>> Begin Extract

A fusing process may be carried out on the cylindrical textile 39 which is formed to have the same width as the final product, or the perforated belt 18.
The perforated belt 18 is not limited to a belt formed of a textile of plain weave, and textiles woven, for instance, as twill weave may be used.
The perforated belt 18 is not limited to a belt formed of a textile, and may be formed of a knit (knitted fabric). In such cases, because of the elasticity of the knitted fabric, a tension apparatus need not be particularly provided in order for the perforated belt 18 to be rotated in a state of appropriate tension.
The perforated belt 18 is not limited to a fabric or a knit, and as in the case of the unwoven sheet disclosed in Japanese Laid-Open Patent Publication 2004-346472 , may be formed of a body in a sheet form where two layers of yarns, each of which is formed of yarns aligned in one direction (thermally fusing yarns 34), are laid on top of each other in a state in which the directional alignment of the thermally fusing yarns 34 is such that they cross one another (for example in a perpendicular state) and part of the respective intersecting portions 35 of the thermally fusing yarn 34 are fused.
The perforated belt 18 is not limited to being in an endless, seamless loop formed of a textile or knit that is woven or knitted, and may be in loop form with a seam, in which the two ends of a textile or knit in a band form are adhered to each other.
Instead of the entirety of the yarns of the textile being made of thermally fusing yarns, only the warp yarns or the weft yarns of the fabric for forming the perforated belt 18 may be made of thermally fusing yarns.
The thermally fusing yarns 34 are not limited to a type in which the sheath portions 34a and the core portions 34b are both made of polyamide. Thermally fusing yarns, in which both the sheath portions 34a and the core portions 34b are made of polyester, or thermally fusing yarns, in whch the sheath portions 34a are made of polyester and the core portions 34b are made of polyamide, may be used.
The perforated belt 18 may have an antistatic function.
In the illustrated embodiment, each unit of the rotary shafts 19 and the suction pipes 29 and 30 corresponds to four of the spindles. However, each unit may correspond to the spindles between the roller stands 22 (for example, eight spindles), or to two spindles. In addition, all units need not necessarily correspond to the same number of the spindles. That is, thee spindles between roller stands 22 may be divided into two groups of different numbers of spindle (for example, six spindles and two spindles), and two types of units may be provided.

>> End Extract
>> Begin Given information

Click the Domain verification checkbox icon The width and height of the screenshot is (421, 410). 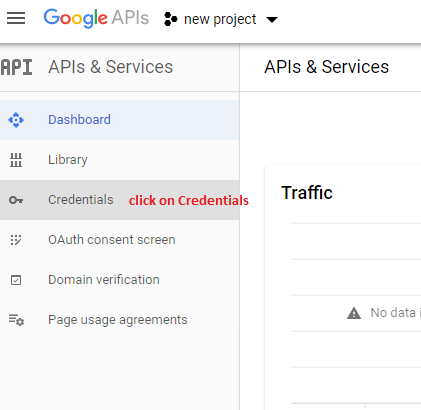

>> End Given information

▶ [Exercise 1]: Translate this sentence from the text on the perforated belt into French: "The perforated belt 18 may have an antistatic function."
▶ [Exercise 2]: According to the text on the perforated belt, why does a knit belt not need a dedicated tension apparatus?
▶ [Exercise 3]: Extend the text on the perforated belt beyond its last sentence with a few more sentences in the same style.

▶ [Exercise result 1]: La courroie perforée 18 peut avoir une fonction antistatique.

▶ [Exercise result 2]: Because of the elasticity of the knitted fabric.

▶ [Exercise result 3]:
The configuration is not limited to one in which the suction holes 29a and 30a are provided on the upstream side and on the downstream side of the nipping point of the fiber bundle F, and the configuration may have suction pipes 29 with suction holes 29a only upstream from the nipping point. In such cases, instead of the suction pipes 30 pipes, bars may be used that have the same outer shape as the suction pipes 30 and in which no suction holes 30a are formed. The method of manufacturing or assembling can accordingly be substantially identical to that in the embodiment described above. In addition, the perforated belt 18 may be wrapped around the suction pipe 29 and the bottom nip roller 19a without a suction pipe 30.
The delivery portion of the fiber bundle concentrating device 11 is not limited to a configuration where the nip roller pairs 16 are installed. As illustrated in Fig. 5, for example, a suction pipe 44 may be provided of which a cross section is approximately egg-shape, and suction holes 44a may be created in predetermined locations in the suction pipe 44. The perforated belt 18 is wrapped around the outer periphery of the suction pipe 44 and the tension roller 45 so as to be slidable. In addition, the rotation of the front top roller 15 is transmitted to the top nip roller 20 by way of the gear 46, so that the top nip roller 20 is driven while being pressed against the perforated belt 18, and the perforated belt 18 is thereby driven.
A common rotary shaft 19 with bottom nip rollers 19a may be used for all the spindles, so as to be driven by a motor via gears which are provided at the gear end of the fine spinning machine, in the same manner as the front bottom rollers 14 of the draft machine 12.
The perforated belt 18 may be provided at the top side.
The invention may be applied to a draft machine for other types of spinning machines and is not limited to a draft machine for a fine spinning machine.
Therefore, the present examples and embodiments are to be considered as illustrative and not restrictive and the invention is not to be limited to the details given herein, but may be modified within the scope and equivalence of the appended claims.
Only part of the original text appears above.